Similarly, scalar product of $\stackrel{\rightharpoonup }{A} \mathrm{and} \stackrel{\rightharpoonup }{C}$ is,

$\stackrel{\rightharpoonup }{A}.\stackrel{\rightharpoonup }{C}=AC\cos \theta$ 

From the figure, $B\cos \theta \mathrm{and} C\cos \theta$are the same because they are acting along the same direction as along the positive x-axis. Hence

$AB\cos \theta = AC\cos \theta$ 

Therefore,

$\stackrel{\rightharpoonup }{A}.\stackrel{\rightharpoonup }{B}=\stackrel{\rightharpoonup }{A}.\stackrel{\rightharpoonup }{C}$

According to the expression of the scalar product of two vectors $\stackrel{\rightharpoonup }{A} \mathrm{and} \stackrel{\rightharpoonup }{\mathrm{D}}$is,

$\stackrel{\rightharpoonup }{A}.\stackrel{\rightharpoonup }{D}=-AD\cos \theta$

And the scalar product of $\stackrel{\rightharpoonup }{A} \mathrm{and} \stackrel{\rightharpoonup }{C}$ is,

$\stackrel{\rightharpoonup }{A}.\stackrel{\rightharpoonup }{E}=-AE\cos \theta$ 

From the figure,$D\cos \theta \mathrm{and} E\cos \theta$ are acting along the same direction as the negative x axis so they are equal.

$AD\cos \theta = AE\cos \theta$ 

Therefore, we found

$\stackrel{\rightharpoonup }{A}.\stackrel{\rightharpoonup }{D}=\stackrel{\rightharpoonup }{A}.\stackrel{\rightharpoonup }{E}$ 

Thus,$\stackrel{\rightharpoonup }{A}.\stackrel{\rightharpoonup }{B}=\stackrel{\rightharpoonup }{A}.\stackrel{\rightharpoonup }{D}=\stackrel{\rightharpoonup }{A}.\stackrel{\rightharpoonup }{E}$ have the same dot product with $\stackrel{\rightharpoonup }{A}$.

The vectors $\stackrel{\rightharpoonup }{D} \mathrm{and} \stackrel{\rightharpoonup }{E}$ makes an angle with negative x axis as shown in figure, hence their x components or components acting along the $\stackrel{\rightharpoonup }{A}$ are negative.
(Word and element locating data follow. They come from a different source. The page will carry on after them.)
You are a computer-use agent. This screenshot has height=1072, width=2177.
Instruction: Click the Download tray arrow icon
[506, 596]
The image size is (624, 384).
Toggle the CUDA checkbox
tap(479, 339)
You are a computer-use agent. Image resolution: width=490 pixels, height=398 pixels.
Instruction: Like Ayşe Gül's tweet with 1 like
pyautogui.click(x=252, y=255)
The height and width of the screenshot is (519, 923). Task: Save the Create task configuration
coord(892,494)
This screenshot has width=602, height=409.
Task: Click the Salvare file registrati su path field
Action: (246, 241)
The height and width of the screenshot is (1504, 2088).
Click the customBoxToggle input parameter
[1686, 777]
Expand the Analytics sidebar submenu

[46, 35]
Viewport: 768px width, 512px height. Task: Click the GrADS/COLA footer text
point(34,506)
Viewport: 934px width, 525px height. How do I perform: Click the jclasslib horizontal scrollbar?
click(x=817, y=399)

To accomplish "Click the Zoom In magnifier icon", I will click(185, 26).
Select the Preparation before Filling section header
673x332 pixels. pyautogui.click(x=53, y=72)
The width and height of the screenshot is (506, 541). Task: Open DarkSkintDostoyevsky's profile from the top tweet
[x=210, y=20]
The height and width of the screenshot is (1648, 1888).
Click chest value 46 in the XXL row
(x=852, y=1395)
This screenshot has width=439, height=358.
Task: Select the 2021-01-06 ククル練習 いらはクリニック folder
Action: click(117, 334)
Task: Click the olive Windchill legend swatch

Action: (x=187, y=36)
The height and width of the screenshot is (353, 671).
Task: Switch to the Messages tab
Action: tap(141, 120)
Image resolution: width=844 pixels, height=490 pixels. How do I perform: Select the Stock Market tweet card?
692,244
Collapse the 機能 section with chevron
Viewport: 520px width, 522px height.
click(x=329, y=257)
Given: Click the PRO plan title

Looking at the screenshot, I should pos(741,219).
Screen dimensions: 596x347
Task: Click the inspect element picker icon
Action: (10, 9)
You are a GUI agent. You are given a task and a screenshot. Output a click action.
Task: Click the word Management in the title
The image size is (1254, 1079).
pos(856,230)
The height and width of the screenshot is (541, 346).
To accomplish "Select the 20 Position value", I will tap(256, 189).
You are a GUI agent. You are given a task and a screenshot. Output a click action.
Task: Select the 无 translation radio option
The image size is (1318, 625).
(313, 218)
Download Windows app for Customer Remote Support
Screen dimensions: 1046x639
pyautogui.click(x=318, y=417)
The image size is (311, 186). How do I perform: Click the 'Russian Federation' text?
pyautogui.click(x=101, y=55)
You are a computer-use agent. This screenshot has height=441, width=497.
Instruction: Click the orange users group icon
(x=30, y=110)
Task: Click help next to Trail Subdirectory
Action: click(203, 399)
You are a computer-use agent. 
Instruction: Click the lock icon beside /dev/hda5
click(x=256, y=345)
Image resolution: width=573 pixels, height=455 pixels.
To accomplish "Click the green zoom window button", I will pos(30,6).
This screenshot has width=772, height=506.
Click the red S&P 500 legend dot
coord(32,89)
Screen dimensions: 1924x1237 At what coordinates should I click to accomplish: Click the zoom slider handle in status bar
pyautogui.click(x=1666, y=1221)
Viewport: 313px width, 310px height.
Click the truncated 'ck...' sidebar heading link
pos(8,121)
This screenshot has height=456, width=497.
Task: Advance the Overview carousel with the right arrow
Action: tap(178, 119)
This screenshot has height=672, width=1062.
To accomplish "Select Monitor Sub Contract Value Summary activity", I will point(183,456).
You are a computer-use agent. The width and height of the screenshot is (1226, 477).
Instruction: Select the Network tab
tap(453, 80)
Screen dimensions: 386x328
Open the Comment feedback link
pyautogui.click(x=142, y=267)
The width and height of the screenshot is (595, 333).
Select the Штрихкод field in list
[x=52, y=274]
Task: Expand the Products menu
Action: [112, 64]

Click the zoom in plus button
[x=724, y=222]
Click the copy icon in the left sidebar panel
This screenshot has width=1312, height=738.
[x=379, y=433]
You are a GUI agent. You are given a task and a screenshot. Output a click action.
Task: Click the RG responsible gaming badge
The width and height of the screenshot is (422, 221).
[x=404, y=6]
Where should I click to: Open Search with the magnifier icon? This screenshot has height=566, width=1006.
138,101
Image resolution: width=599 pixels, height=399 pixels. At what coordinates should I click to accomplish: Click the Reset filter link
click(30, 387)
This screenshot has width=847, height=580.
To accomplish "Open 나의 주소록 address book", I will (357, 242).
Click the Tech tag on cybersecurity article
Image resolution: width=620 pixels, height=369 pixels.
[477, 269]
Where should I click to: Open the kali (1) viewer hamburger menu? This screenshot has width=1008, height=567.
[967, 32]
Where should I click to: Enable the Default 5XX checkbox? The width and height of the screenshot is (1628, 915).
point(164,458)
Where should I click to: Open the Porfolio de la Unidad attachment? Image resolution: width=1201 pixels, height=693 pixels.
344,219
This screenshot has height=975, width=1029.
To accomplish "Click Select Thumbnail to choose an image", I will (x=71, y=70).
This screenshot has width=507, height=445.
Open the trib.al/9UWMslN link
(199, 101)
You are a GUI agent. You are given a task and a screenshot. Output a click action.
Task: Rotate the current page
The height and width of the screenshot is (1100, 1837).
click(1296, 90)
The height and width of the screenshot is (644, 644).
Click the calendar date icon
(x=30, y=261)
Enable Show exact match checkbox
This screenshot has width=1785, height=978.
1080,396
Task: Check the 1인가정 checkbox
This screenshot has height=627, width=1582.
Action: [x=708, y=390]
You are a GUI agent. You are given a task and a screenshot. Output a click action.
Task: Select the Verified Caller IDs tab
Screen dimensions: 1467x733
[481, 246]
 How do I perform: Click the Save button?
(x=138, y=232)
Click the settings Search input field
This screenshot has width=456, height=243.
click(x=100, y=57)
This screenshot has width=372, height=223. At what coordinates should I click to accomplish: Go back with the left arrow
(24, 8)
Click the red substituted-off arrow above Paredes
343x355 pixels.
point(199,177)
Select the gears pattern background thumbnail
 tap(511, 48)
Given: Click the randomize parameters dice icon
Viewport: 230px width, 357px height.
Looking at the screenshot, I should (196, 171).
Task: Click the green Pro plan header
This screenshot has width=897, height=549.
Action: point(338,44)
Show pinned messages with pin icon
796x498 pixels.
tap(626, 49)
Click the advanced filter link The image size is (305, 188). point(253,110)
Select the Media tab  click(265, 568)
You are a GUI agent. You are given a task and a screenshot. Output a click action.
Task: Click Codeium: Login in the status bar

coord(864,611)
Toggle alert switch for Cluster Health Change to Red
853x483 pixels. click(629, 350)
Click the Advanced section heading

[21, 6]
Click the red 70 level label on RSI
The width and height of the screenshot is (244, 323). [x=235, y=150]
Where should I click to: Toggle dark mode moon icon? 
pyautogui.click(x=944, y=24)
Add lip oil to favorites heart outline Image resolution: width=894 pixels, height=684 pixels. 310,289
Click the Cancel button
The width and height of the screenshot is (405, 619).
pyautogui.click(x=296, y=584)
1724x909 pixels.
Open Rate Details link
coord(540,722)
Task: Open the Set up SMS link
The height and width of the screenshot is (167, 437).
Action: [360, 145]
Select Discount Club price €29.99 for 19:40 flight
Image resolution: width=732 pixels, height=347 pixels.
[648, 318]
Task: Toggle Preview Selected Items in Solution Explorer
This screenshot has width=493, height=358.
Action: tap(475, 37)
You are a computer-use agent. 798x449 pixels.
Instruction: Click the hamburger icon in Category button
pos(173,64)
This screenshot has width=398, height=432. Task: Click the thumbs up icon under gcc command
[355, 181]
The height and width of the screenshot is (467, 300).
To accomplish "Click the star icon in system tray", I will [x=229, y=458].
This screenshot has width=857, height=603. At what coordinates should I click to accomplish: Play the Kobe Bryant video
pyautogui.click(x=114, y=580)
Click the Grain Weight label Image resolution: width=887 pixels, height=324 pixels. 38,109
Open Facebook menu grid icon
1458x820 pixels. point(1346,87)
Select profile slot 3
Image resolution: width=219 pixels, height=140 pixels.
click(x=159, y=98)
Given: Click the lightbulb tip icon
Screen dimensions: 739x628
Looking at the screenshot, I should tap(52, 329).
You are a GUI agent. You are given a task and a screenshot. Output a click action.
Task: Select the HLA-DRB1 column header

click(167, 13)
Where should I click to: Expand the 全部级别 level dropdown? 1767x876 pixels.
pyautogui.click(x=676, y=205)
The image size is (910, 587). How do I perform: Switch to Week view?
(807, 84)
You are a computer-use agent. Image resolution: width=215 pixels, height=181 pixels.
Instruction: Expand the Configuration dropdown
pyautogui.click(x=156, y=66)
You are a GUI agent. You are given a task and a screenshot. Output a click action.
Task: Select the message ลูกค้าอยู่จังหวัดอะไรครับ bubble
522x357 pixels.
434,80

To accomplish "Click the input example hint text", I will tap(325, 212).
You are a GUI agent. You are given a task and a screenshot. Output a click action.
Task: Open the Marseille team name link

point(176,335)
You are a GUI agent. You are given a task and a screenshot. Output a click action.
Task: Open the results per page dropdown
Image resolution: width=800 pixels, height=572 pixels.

They are oppositely oriented.

Hence scalar product of $\stackrel{\rightharpoonup }{D} \mathrm{with} \stackrel{\rightharpoonup }{A}$ is negative.

$\stackrel{\rightharpoonup }{A}.\stackrel{\rightharpoonup }{D}=-AD\cos \theta$

The scalar product of $\stackrel{\rightharpoonup }{E} \mathrm{with} \stackrel{\rightharpoonup }{A}$ is negative.

$\stackrel{\rightharpoonup }{A}.\stackrel{\rightharpoonup }{E}=-AE\cos \theta$

Thus, $\stackrel{\rightharpoonup }{A}.\stackrel{\rightharpoonup }{D} \mathrm{and} \stackrel{\rightharpoonup }{\mathrm{A}}.\stackrel{\rightharpoonup }{\mathrm{E}}$ have a negative dot product with $\stackrel{\rightharpoonup }{A}$.